I am completely new to Python but am currently doing some web scraping of some tables and I am trying to combine the 2 dataframes that I get into 1 csv file.
So lets say I have df_1 which looks like:
Rank | Team | Points |
---|---|---|
64 | AR Lit Rock | 35 |
102 | Abl Christian | 75 |
34 | Air Force | 45 |
And df_2 which looks like:
Rank | Team | Points |
---|---|---|
354 | AR Lit Rock | 46 |
284 | Abl Christian | 68 |
82 | Air Force | 42 |
(I have both dataframes being sorted by Team already) I am wanting to combine both of these into 1 csv file to eventually end up looking like:
Rank | Team | Points | Rank | Team | Points |
---|---|---|---|---|---|
64 | AR Lit Rock | 35 | 354 | AR Lit Rock | 46 |
102 | Abl Christian | 75 | 284 | Abl Christian | 68 |
34 | Air Force | 45 | 82 | Air Force | 42 |
or if at all possible to separate the 2 tables with a blank column inbetween:
a | b | c | d | e | f | g | h | |
---|---|---|---|---|---|---|---|---|
1 | 2 | 3 | 4 | 5 | 6 | 7 | 8 | |
1 | 2 | 3 | 4 | 5 | 6 | 7 | 8 |
I am looking at doing some calculations between the 2 tables within the csv at a later point and just want it to be more readable. Since I am completely new to Python, this already may be a bad idea to have both tables in 1 csv file. If that is also the case, please let me know.
Currently I have both dataframes in their own respective objects and so far have only attempted concat.

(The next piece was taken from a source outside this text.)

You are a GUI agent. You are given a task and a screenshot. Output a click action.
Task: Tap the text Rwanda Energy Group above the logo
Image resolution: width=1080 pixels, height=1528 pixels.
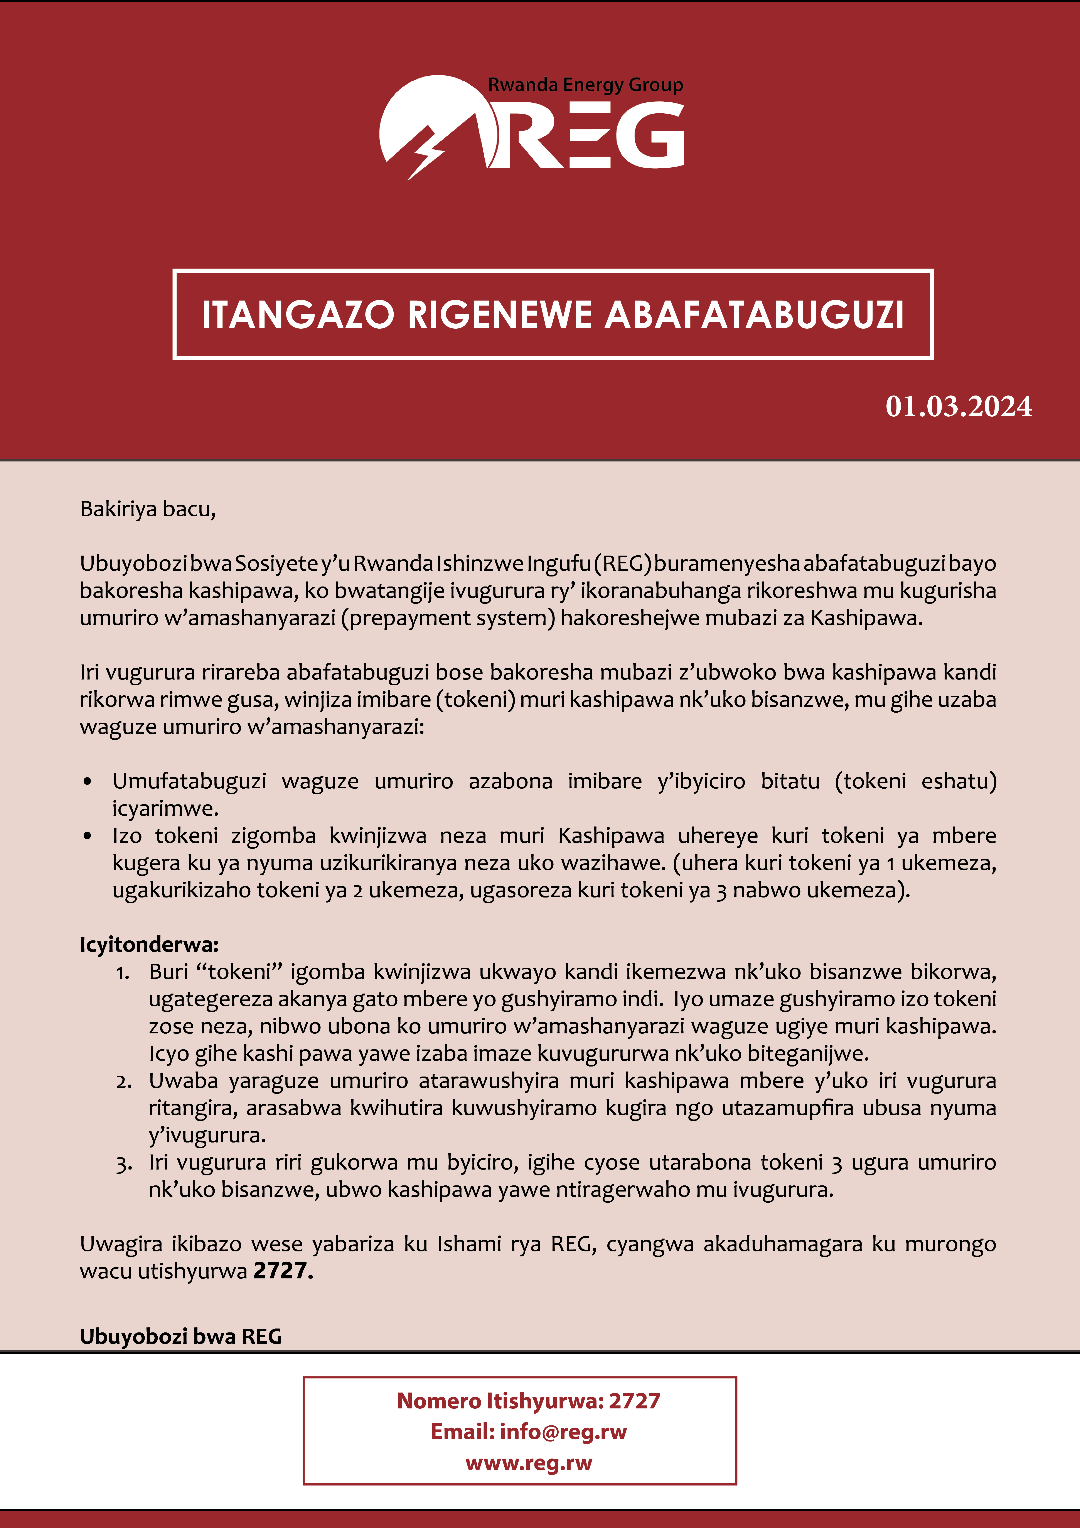[586, 85]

df = pd.concat([df_1, df_2], axis=1)
This had kind of done what I want except the fact the I also have both dataframes sorted alphabetically based off of a certain column and then when they concat, the 1st dataframe is sorted and the 2nd gets sorted dependent on another value from the 1st dataframe. So end result looked like this instead:
Rank | Team | Points | Rank | Team | Points |
---|---|---|---|---|---|
64 | AR Lit Rock | 35 | 64 | Oregon | 57 |
102 | Abl Christian | 75 | 102 | Sac State | 81 |
34 | Air Force | 45 | 34 | Ark Pine Bl | 59 |
2nd dataframe getting added by Rank rather than acting independently.
(Sorry, had trouble making sample tables)
I have added a little snippet of what the current csv looks like after putting both dataframes into the csv. Both dataframes are sorted alphabetically by the Team name initially, but when the 2nd dataframe gets added it gets sorted by the Rank from the 1st dataframe.
UPDATE (edited code from Soroosh to better show the issue)
import pandas as pd
data1 = {
'Rank': [64, 102, 34,],
'Team': ["AR Lit Rock", "Abl Christian", "Air Force",],
'Points': [35, 75, 45,],
}
data2 = {
'Rank': [354, 284, 82,],
'Team': ["Air Force", "Abl Christian", "AR Lit Rock",],
'Points': [46, 68, 42,],
}
df_1 = pd.DataFrame(data1)
df_2 = pd.DataFrame(data2)
df_1 = df_1.sort_values('Team')
df_2 = df_2.sort_values('Team')
data_blk = {
"Blank": [""]*len(df_1["Rank"]),
}
df_blk = pd.DataFrame(data_blk)
new_df = pd.concat([df_1, df_blk], axis=1)
new_df = pd.concat([new_df, df_2], axis=1)
print(new_df.head())
I take 2 unsorted tables, sort by the Team column, and then both dataframes to stay sorted by that Team column when concat the dataframes.